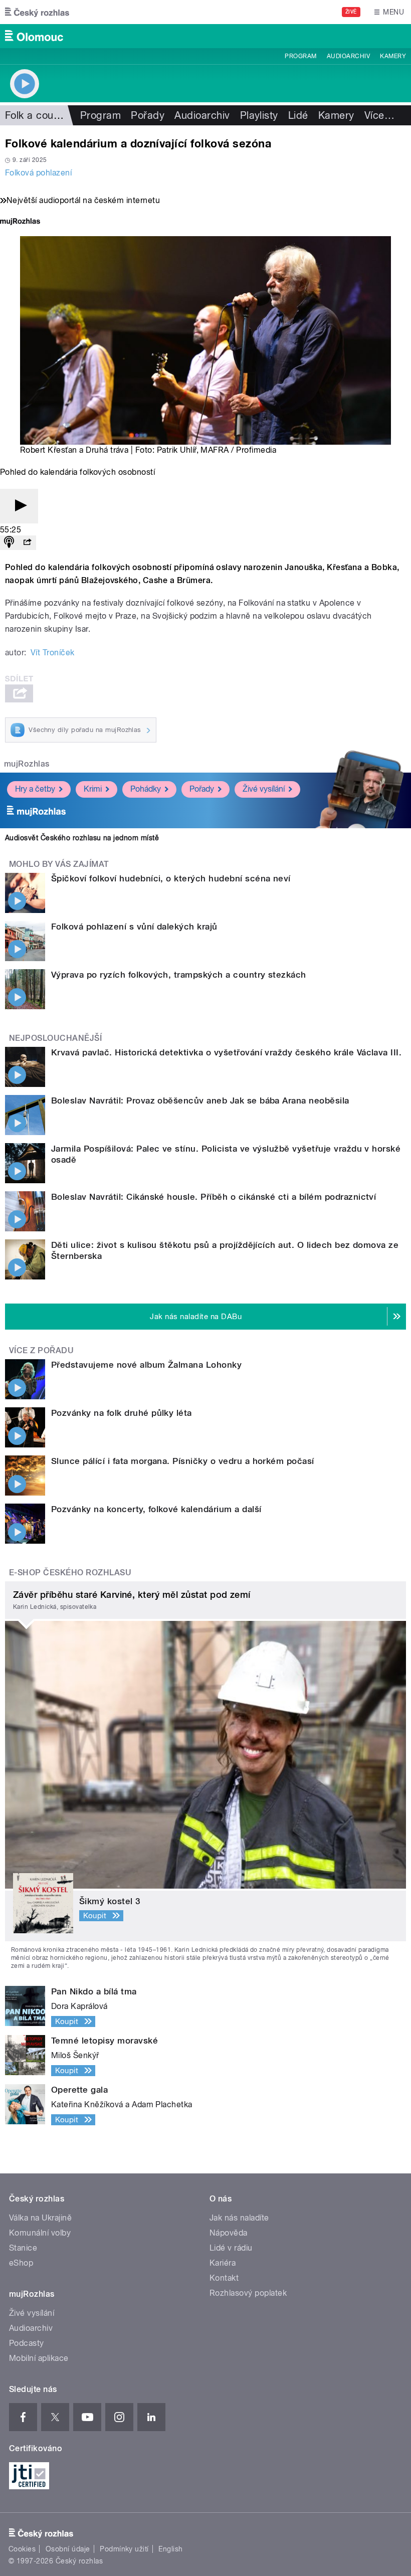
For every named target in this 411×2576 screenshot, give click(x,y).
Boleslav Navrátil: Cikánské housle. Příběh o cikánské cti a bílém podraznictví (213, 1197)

* * *

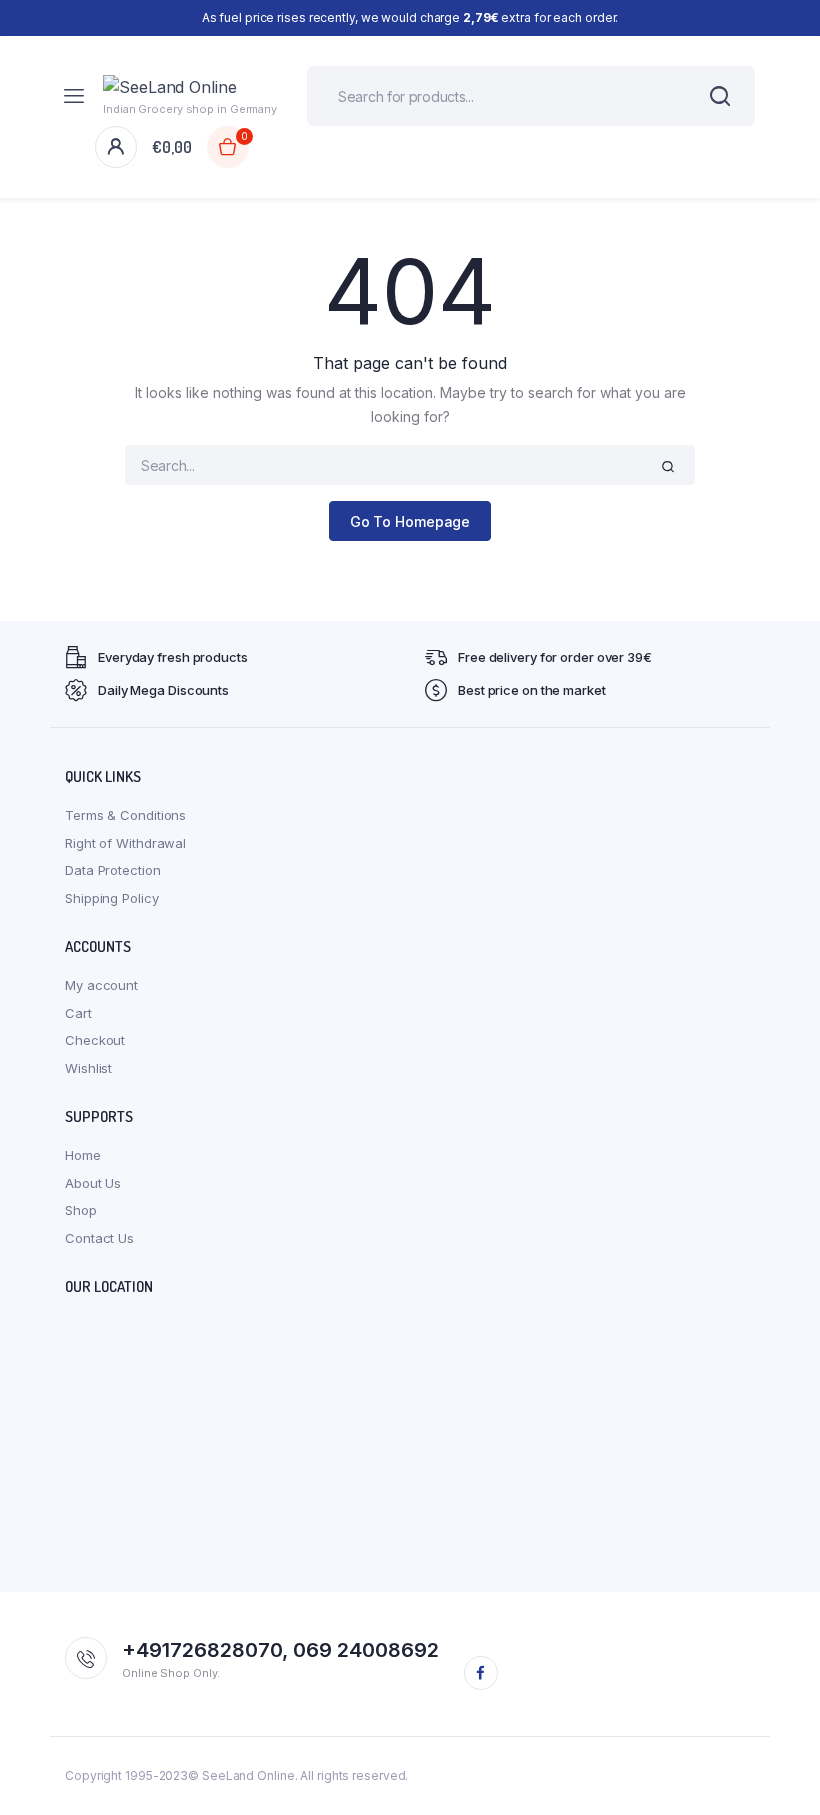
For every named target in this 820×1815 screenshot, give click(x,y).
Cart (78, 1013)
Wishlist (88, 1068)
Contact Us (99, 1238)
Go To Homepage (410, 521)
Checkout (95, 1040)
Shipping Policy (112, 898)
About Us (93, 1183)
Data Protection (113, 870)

What is required -
Look back at the entries above. Retype the line with "For every named target in this 411×2576", the line with "Boleslav Navrátil: Cikánské", and all lines in between.

Response for this exercise -
For every named target in this 411×2576 screenshot, give click(x,y).
Boleslav Navrátil: Cikánské housle. Příběh o cikánské cti a bílém podraznictví (213, 1197)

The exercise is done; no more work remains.